Financial Service Brands Fail To Win Baby Boomers’ Trust
The financial market is slowly recovering from the 2008 financial crisis, and J.D. Power and Associates found a significant improvement in retail bank customer satisfaction in 2013. But Forrester’s own research shows that brand confidence lags behind as financial service marketers fail to win back customer trust, particularly among the all-important Baby Boomers.
In May 2013, Forrester conducted Consumer Technographics® research with 4,575 US online adults to uncover the drivers of a successful 21st century financial services brand. This research is part of Forrester’s TRUE brand compass framework designed to identify which brands are winning the battle for consumer mindshare and to help marketers build a brand that is trusted, remarkable, unmistakable, and essential (TRUE). This framework has two core components:
- The TRUE brand compass ranking gives a snapshot of a brand’s resonance — the emotional connection a customer has with a brand. Is your brand a trailblazer — winning consumer mindshare — or astray — lost its way and connection to consumers?
- The TRUE brand compass scorecard reveals a brand’s progress along the four dimensions. Is your brand strong on being trusted? Weak on being essential?

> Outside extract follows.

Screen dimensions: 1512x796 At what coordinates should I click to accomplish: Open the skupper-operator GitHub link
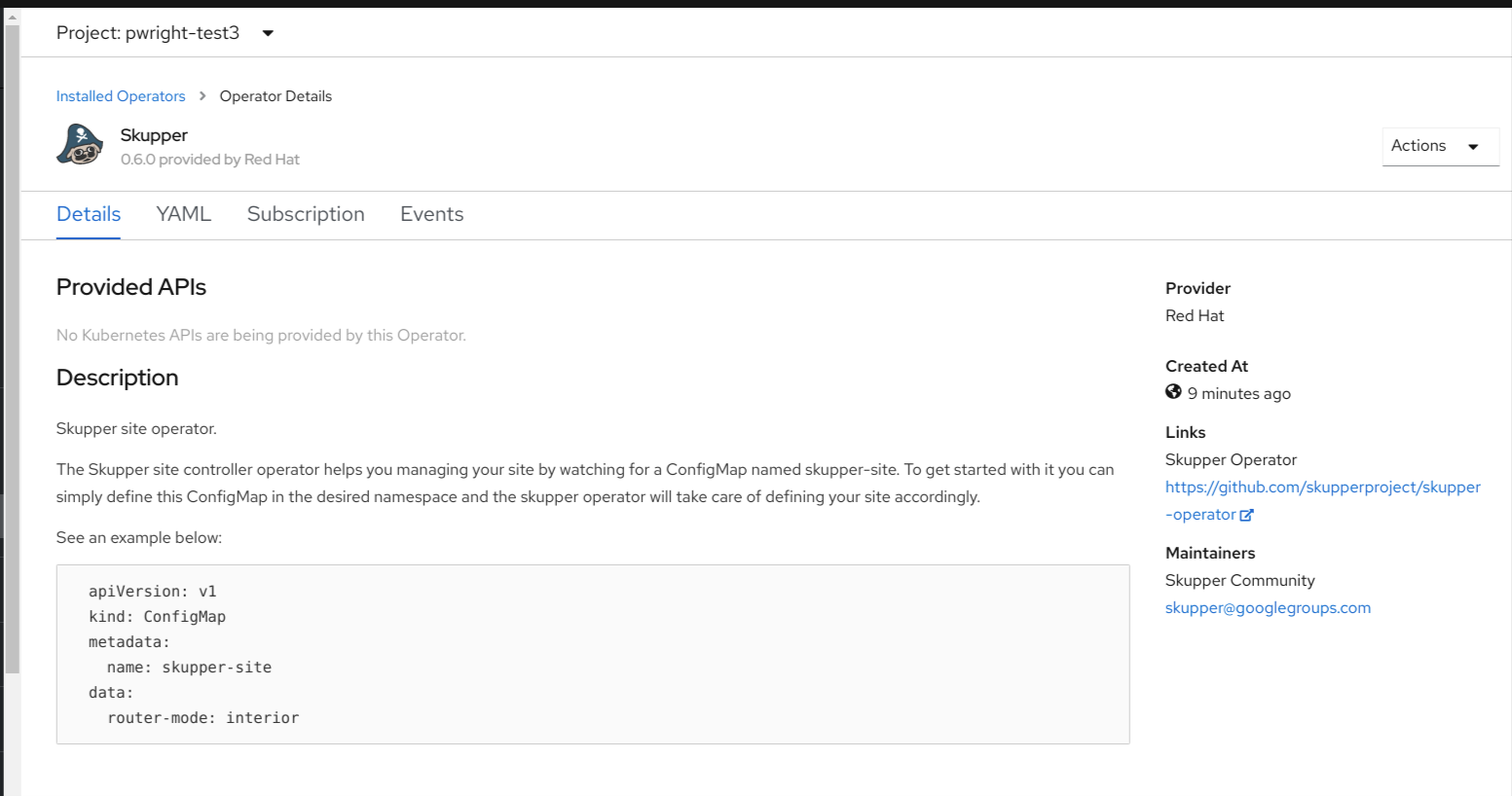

Forrester’s TRUE brand compass evaluation shows that seven out of the 10 financial service brands surveyed ranked as laggards — defined as brands that are falling behind on the brand building journey. The research also showed that brands are particularly weak among Boomers.
Boomers’ higher financial services usage — from mortgages to credit cards — makes them an attractive prize for marketers. But financial services brands have to work hard to reengage anti-establishment boomers with their brand. Older Boomers in the 58-to-68 age group consistently ranked financial services brands lower than Millennials. None of the brands surveyed achieved leader status with these Older Boomers, and many — from American Express to E-Trade — ranked in the lowest segment of astray — defined as a brand that has lost sight of its North Star and must recalibrate its direction. In contrast, Millennials in the 25-to-33 age group are overall more positive in their rankings of financial services brands, with nine of the 10 brands ranked as either a leader or a follower.